● PAGE EXCERPT
========================

# Thread: Find 10^(k + 3)

1. ## Find 10^(k + 3)

Although I'm now in calculus, our professor wants to make sure that students do not forget the important topics of pre-calculus. To reach this goal, in addition to our calculus 1 homework, the professor adds one or two problems from pre-calculus as extra homework. Below is a problem that I worked on for about 15 minutes. Each time, I got the answer of 1000 but the correct answer is 500.

QUESTION:

If 10^(k) = 1/2, find 10^(k + 3)

How do I get 500 here?

2. Originally Posted by magentarita
Although I'm now in calculus, our professor wants to make sure that students do not forget the important topics of pre-calculus. To reach this goal, in addition to our calculus 1 homework, the professor adds one or two problems from pre-calculus as extra homework. Below is a problem that I worked on for about 15 minutes. Each time, I got the answer of 1000 but the correct answer is 500.

QUESTION:

If 10^(k) = 1/2, find 10^(k + 3)

How do I get 500 here?
$\displaystyle 10^{k+3}=10^k\times10^3$

$\displaystyle =\frac{1}{2}\times1000$

3. ## ok...

Originally Posted by mathaddict
$\displaystyle 10^{k+3}=10^k\times10^3$

$\displaystyle =\frac{1}{2}\times1000$
Of course, 1/2 times 1000 = 500

I thank you for the set up but here is what I did:

If 10^(k) = 1/2, find 10^(k + 3)

I multiplied both sides by denominator 2 to remove the fraction on the right side.

========================

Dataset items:

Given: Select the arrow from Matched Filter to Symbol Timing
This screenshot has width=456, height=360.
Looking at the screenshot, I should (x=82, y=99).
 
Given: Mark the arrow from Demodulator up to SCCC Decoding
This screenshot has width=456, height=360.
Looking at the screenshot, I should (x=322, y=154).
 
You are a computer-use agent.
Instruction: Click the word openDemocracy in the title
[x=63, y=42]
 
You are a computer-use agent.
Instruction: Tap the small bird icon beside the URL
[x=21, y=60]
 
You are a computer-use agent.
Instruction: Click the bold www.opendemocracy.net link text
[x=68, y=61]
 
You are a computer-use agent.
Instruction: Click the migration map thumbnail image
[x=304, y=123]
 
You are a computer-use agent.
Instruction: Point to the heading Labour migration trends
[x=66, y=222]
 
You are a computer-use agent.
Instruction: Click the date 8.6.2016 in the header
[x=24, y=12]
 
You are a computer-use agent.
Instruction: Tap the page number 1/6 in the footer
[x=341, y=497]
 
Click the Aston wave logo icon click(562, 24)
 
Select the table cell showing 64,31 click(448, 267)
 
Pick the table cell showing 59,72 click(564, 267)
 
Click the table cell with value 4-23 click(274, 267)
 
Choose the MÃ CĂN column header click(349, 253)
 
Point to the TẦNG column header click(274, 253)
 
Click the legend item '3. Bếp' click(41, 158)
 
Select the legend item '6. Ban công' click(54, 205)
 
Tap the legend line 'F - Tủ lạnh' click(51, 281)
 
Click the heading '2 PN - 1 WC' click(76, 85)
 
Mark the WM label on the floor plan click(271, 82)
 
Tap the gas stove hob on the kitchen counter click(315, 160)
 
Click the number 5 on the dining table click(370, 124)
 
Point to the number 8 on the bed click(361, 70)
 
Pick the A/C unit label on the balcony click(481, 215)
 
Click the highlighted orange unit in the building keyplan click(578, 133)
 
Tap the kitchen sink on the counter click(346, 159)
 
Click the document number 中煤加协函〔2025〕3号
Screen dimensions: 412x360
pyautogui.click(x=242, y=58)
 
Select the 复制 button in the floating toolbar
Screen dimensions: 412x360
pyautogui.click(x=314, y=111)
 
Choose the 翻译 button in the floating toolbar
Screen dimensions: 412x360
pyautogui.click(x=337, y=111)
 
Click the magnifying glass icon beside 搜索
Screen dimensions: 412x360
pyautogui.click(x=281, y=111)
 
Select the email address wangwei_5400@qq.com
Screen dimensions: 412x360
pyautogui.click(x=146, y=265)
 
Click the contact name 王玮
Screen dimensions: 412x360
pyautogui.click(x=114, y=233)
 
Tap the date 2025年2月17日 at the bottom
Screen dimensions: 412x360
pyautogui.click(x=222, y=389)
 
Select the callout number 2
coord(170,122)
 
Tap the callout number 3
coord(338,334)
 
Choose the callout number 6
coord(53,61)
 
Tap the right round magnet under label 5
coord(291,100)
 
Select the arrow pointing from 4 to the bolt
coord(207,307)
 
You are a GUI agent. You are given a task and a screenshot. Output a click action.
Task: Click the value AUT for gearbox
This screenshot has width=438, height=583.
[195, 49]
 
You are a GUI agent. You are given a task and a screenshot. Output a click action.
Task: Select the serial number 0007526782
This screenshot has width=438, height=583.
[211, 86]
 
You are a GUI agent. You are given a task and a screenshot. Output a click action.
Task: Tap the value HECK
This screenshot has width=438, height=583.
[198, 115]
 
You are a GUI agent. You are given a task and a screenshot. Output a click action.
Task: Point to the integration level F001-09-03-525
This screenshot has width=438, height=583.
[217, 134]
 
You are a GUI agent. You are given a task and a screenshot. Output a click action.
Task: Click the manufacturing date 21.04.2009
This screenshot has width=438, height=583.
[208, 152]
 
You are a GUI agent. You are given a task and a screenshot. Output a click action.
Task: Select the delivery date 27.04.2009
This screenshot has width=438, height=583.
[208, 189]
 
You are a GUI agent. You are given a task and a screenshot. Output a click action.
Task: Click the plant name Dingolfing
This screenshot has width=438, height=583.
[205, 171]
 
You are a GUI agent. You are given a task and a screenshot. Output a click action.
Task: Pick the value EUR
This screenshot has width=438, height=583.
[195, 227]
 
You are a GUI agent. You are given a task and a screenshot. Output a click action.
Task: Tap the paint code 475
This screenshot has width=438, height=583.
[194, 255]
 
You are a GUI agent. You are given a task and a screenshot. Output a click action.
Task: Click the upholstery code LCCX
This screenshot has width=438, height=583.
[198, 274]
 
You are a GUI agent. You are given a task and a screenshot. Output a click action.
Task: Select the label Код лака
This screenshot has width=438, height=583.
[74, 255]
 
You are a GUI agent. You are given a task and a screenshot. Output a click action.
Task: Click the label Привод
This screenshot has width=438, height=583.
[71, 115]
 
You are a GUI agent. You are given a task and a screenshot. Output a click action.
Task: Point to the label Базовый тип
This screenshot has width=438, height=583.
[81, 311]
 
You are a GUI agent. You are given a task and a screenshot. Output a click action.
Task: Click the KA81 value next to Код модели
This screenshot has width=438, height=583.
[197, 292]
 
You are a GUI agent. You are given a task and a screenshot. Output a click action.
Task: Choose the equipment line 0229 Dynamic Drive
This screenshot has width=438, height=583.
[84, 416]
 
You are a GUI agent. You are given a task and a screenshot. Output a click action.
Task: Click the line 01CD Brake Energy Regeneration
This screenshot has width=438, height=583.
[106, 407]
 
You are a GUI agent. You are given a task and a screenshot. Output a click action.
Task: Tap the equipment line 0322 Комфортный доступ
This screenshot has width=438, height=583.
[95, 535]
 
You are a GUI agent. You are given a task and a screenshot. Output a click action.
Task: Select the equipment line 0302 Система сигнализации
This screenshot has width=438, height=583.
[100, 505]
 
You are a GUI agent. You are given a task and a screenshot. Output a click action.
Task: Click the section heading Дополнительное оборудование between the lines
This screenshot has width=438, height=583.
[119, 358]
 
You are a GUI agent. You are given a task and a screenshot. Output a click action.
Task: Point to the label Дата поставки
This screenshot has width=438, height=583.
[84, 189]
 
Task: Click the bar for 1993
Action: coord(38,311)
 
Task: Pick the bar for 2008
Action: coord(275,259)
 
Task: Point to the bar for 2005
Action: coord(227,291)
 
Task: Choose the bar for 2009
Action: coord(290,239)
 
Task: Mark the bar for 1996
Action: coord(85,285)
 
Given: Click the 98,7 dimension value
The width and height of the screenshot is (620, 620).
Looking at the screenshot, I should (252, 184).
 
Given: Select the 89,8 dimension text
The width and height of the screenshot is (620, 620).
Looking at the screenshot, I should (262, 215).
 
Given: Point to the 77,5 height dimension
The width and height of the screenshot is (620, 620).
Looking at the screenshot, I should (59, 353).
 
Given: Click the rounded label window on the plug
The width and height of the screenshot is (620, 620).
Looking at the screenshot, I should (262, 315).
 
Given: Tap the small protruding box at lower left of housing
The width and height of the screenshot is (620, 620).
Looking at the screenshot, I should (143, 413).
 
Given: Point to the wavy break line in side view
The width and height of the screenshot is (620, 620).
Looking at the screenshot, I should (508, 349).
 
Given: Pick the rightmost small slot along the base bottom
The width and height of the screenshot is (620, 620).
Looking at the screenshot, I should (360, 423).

========================

● TASK INSTRUCTIONS
#1 Translate this sentence from the forum thread into Spanish: "Below is a problem that I worked on for about 15 minutes."
#2 From the forum thread, extract the passage starting at "I thank you" and ending at "the right side.".

● THE ANSWERS
#1 A continuación hay un problema en el que trabajé durante unos 15 minutos.

#2
I thank you for the set up but here is what I did:

If 10^(k) = 1/2, find 10^(k + 3)

I multiplied both sides by denominator 2 to remove the fraction on the right side.